BEGIN INFORMATION SHOWN
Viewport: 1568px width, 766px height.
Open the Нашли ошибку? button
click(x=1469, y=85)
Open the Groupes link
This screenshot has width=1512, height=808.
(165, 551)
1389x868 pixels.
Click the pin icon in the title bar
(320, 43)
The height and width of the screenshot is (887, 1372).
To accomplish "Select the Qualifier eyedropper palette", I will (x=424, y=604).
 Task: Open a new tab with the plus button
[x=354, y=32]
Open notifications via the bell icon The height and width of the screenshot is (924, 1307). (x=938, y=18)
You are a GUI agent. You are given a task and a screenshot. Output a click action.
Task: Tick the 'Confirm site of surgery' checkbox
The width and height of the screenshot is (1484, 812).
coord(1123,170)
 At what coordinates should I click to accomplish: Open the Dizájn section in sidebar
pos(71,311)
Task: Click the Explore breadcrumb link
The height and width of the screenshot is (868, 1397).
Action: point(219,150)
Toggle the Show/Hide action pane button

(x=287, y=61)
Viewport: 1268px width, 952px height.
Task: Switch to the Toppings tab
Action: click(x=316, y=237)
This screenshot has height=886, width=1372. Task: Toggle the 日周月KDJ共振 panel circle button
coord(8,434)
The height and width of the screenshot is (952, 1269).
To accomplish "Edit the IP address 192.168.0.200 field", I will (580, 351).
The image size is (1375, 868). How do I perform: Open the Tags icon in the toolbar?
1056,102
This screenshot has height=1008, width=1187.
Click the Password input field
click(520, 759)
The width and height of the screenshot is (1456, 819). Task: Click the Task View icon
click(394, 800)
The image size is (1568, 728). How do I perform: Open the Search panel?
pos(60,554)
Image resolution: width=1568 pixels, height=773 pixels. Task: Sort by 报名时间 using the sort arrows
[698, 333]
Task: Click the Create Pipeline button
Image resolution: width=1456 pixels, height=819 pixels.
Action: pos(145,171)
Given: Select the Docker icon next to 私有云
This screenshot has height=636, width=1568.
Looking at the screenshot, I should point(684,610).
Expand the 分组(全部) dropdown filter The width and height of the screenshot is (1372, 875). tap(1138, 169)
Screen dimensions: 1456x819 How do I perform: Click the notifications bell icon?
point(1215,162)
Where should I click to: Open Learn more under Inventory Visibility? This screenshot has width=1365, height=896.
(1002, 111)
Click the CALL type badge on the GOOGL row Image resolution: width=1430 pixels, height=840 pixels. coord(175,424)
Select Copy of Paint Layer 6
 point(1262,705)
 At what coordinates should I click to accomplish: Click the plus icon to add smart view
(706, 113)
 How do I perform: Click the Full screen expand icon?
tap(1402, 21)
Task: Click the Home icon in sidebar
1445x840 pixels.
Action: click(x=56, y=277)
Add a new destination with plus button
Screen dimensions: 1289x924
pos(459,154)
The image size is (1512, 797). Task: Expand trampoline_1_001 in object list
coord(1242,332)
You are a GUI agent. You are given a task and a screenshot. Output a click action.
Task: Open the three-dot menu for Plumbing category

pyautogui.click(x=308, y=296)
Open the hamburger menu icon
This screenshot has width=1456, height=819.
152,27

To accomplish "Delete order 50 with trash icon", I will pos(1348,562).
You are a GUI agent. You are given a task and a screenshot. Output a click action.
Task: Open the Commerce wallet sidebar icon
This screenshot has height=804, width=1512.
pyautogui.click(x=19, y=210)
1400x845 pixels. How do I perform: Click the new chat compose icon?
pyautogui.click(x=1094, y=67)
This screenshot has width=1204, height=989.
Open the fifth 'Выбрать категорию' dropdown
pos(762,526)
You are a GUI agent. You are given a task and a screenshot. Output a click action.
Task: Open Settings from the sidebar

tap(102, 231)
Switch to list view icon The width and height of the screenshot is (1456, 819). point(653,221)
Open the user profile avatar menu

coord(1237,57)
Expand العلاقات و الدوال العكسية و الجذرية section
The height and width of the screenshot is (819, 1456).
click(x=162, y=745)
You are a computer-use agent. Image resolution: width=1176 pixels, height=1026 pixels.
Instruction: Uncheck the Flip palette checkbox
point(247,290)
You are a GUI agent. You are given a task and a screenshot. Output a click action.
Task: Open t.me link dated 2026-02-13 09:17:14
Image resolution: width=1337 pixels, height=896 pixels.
END INFORMATION SHOWN
### WORK TASK
Please transcribe the records exactly from their first line through the line holding "Task: Tick the", and leave out all others.

### OUTPUT FOR THIS EXERCISE
Viewport: 1568px width, 766px height.
Open the Нашли ошибку? button
click(x=1469, y=85)
Open the Groupes link
This screenshot has width=1512, height=808.
(165, 551)
1389x868 pixels.
Click the pin icon in the title bar
(320, 43)
The height and width of the screenshot is (887, 1372).
To accomplish "Select the Qualifier eyedropper palette", I will (x=424, y=604).
 Task: Open a new tab with the plus button
[x=354, y=32]
Open notifications via the bell icon The height and width of the screenshot is (924, 1307). (x=938, y=18)
You are a GUI agent. You are given a task and a screenshot. Output a click action.
Task: Tick the 'Confirm site of surgery' checkbox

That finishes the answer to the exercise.